Читаем Книга перемен полностью

— Франик — милый, скромный мальчик. И такой дипломат! — съязвила Аврора и разроняла половину медяков. — Не стану поднимать, у меня спина больная, — впервые в жизни заявила она трамвайной публике, поджала ноги, чтобы добровольцам удобнее было собирать мелочь, и вывернула шею к Франику: — Моя Наталия сказала бы: колись! Вот и колись, братец кролик.

— Я и не знаю ничего толком, — пожал плечами Франик, — какая-то старая знакомая. Что-то вроде невесты или уж не знаю кто там еще.

— Н… невесты?.. Старая знакомая? Не хватало еще старой знакомой невесты, — побледнела Аврора. — Эта Инна. Но как же? Она же с Олегом?

— Кто их разберет, этих старых невест, — ответил Франик, чем нисколько не успокоил Аврору Францевну. Весь остаток пути она вертелась как на иголках, паниковала и негодовала. Сверху на нее сыпалось мелкое конфетти, выбиваемое из проездных талончиков перекошенным скрипучим компостером, и оседало на волосах, летело в лицо. Приходилось поминутно отряхиваться и слегка скандалить, такое уж это было скандальное и шебутное место между кассой и компостером, а пересесть в битком набитом трамвае не представлялось возможности. И в квартиру Аврора вошла в состоянии крайнего раздражения.

Дома чемодан был брошен в прихожей, туфли полетели по углам, а тапочек не обнаружилось. Дверца шкафа возмущенно скрипнула под неласковой рукой, развешенные в шкафу одежды всполошенно зашелестели, рукав старенького халата, что обычно надевался в знак протеста перед жизненными невзгодами, был разодран у проймы и должным образом оплакан, и тут в замке входной двери старой сварливой галкой заскрежетал ключ. Три оборота — три скорбных фа минор. У Авроры сердце остановилось. И она с остановившимся сердцем, сама себя не помня, босым, взлохмаченным привидением в выцветшем ситцевом рубище потекла в прихожую.

— Как же без лифта? — раздался из прихожей громкий высокий голос. — Культурный же город! Я уже запыхалась! Фу-ух! У нас в Днепропетровске лифты! Аж почти везде!

— Не преувеличивай, зайка! — послышался голос Вадима. — Давай куртку.

«Днепропетровск, — записалось в голове у Авроры Францевны. — Зайка. Слава создателю, не эта Инна. Но Днепропетровск?!»

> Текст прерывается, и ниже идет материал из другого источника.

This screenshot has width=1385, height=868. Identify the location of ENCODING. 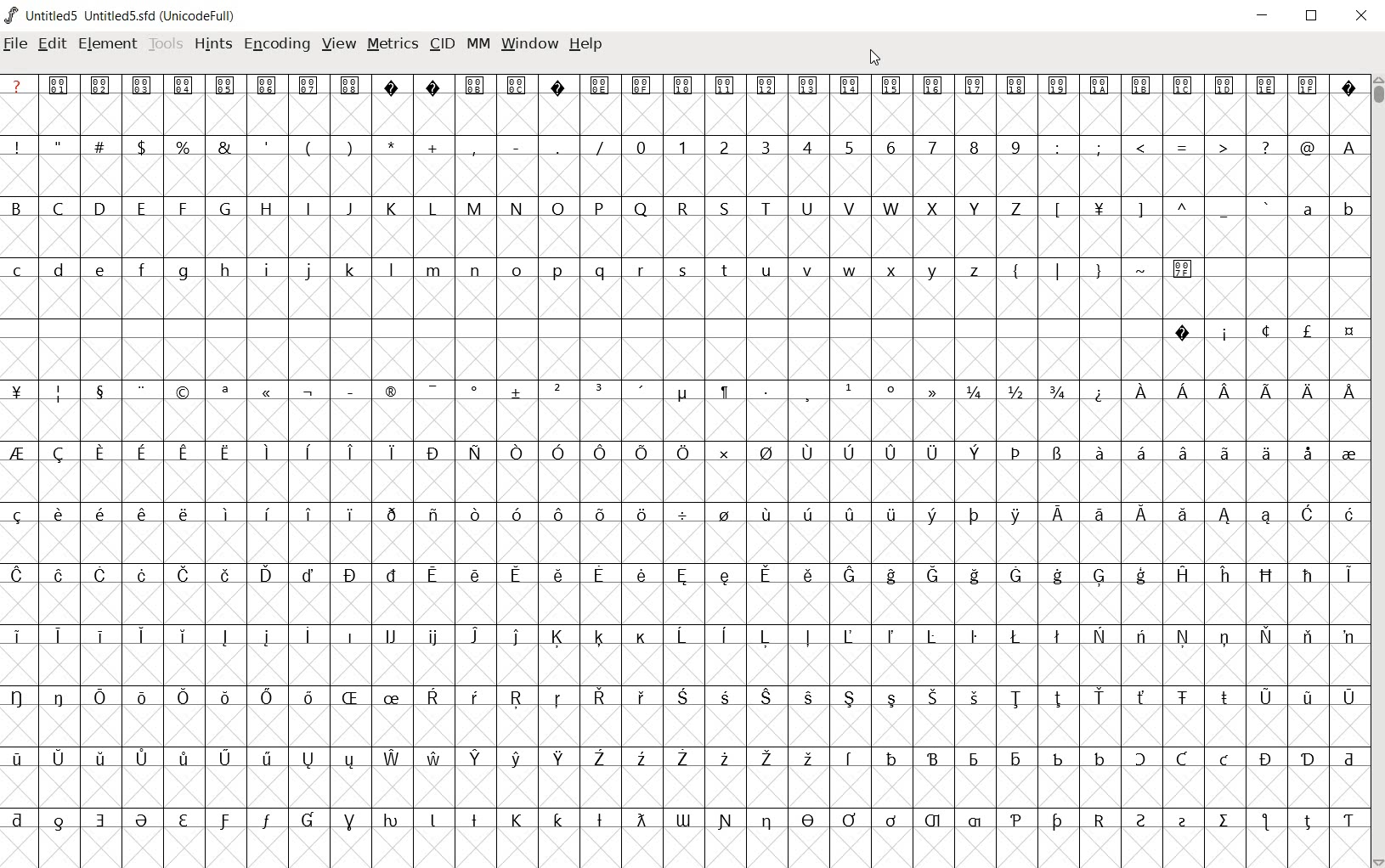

— Здрасссте! Я ж та самая Оксана с Днепропетровска! Зрас-с-сте, Аврора Фридриховна, то есть Франковна! Мы с Вадиком хал прикупили, мы с мамой и папой всегда по субботам халы с маслом кушаем. А маку-то! И весь на полу. А пыли! Вадик, Вадик! И где метла?!

— Францевна. Не Фридриховна и не Франковна, — не совсем своим голосом произнесла Аврора, нисколько не надеясь быть услышанной. Она терпеть не могла, когда путали ее отчество. — «Та самая Оксана». Пушкин не сказал бы лучше. Давно мечтала познакомиться. Рада встрече, просто счастлива.

— Правда ж?! — жизнерадостно заголосила девушка. — А я-то как мечтала! Уж почти год, с самой Ялты. Мы скоро опять туда собираемся. И для Вадика место есть, он уж женихается, женихается, весь извелся! Парни ж не могут… это… подолгу, а я в Днепропетровске, а здесь только наездами, к Ларискиным родственникам из «Пассажа». За приданым. А теперь к вам. А то и вы, мама, с нами в Ялту? И с нашими сразу со всеми породнитесь. Мы с Вадиком в одной комнате, все ж знают, что у нас с ним любовь и мы расписываемся, а вы — в Вадикову комнату, по соседству с Соней.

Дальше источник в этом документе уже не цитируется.